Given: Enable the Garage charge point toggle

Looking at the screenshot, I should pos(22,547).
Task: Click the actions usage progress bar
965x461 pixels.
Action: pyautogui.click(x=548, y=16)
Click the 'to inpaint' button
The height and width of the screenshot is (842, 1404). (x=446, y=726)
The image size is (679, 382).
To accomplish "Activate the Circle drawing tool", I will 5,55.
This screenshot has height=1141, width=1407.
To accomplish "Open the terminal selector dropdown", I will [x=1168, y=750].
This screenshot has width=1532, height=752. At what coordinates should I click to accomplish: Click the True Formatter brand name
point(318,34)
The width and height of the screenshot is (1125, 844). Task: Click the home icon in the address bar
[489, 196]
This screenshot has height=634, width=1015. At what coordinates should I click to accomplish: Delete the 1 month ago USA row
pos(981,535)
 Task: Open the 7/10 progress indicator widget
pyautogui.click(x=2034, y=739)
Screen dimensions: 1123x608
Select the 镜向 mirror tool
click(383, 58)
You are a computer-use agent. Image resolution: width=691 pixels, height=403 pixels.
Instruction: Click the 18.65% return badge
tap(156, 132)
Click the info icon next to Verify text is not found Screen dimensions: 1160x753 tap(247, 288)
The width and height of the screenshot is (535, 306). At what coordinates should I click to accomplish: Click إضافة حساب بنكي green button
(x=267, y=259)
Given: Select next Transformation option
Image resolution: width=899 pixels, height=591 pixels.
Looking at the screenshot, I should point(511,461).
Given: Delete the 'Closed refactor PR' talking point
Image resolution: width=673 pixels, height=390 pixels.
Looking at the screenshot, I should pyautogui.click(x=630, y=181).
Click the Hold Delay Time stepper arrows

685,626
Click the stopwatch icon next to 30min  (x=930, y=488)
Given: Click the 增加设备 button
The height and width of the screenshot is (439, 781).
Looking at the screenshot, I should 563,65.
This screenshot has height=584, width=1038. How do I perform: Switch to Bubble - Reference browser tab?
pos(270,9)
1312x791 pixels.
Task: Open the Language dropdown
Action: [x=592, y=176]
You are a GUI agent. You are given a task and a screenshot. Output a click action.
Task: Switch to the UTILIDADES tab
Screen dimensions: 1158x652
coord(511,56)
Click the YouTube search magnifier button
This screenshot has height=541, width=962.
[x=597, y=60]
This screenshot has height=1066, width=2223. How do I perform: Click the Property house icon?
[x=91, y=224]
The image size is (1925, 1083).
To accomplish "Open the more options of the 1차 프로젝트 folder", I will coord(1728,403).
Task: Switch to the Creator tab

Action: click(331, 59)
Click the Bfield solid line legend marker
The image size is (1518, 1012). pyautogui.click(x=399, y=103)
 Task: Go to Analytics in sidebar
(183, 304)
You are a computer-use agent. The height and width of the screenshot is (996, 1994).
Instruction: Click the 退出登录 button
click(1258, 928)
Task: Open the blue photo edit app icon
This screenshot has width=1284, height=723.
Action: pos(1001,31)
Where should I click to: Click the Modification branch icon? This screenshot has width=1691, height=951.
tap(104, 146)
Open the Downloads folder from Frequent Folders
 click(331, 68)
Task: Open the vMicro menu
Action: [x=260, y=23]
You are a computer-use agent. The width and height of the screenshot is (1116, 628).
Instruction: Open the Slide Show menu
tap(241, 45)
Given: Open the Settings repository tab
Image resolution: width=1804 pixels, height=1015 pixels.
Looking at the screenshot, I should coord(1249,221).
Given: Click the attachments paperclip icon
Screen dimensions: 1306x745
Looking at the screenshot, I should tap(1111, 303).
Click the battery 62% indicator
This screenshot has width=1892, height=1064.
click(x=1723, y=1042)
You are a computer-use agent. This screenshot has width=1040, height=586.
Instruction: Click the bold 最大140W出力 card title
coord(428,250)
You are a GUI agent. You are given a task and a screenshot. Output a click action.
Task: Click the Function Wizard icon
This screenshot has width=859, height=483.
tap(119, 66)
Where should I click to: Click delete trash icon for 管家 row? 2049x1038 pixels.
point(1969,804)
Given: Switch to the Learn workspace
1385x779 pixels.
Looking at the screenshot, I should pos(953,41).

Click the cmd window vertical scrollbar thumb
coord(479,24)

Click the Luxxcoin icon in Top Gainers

- _What the exercise asks_
Set down, word for word, every line from the line that holds "This screenshot has width=1284, height=723." to the end of the entries above, including both ends.

- _Solution to the problem_
This screenshot has width=1284, height=723.
Action: pos(1001,31)
Where should I click to: Click the Modification branch icon? This screenshot has width=1691, height=951.
tap(104, 146)
Open the Downloads folder from Frequent Folders
 click(331, 68)
Task: Open the vMicro menu
Action: [x=260, y=23]
You are a computer-use agent. The width and height of the screenshot is (1116, 628).
Instruction: Open the Slide Show menu
tap(241, 45)
Given: Open the Settings repository tab
Image resolution: width=1804 pixels, height=1015 pixels.
Looking at the screenshot, I should coord(1249,221).
Given: Click the attachments paperclip icon
Screen dimensions: 1306x745
Looking at the screenshot, I should tap(1111, 303).
Click the battery 62% indicator
This screenshot has width=1892, height=1064.
click(x=1723, y=1042)
You are a computer-use agent. This screenshot has width=1040, height=586.
Instruction: Click the bold 最大140W出力 card title
coord(428,250)
You are a GUI agent. You are given a task and a screenshot. Output a click action.
Task: Click the Function Wizard icon
This screenshot has width=859, height=483.
tap(119, 66)
Where should I click to: Click delete trash icon for 管家 row? 2049x1038 pixels.
point(1969,804)
Given: Switch to the Learn workspace
1385x779 pixels.
Looking at the screenshot, I should pos(953,41).

Click the cmd window vertical scrollbar thumb
coord(479,24)

Click the Luxxcoin icon in Top Gainers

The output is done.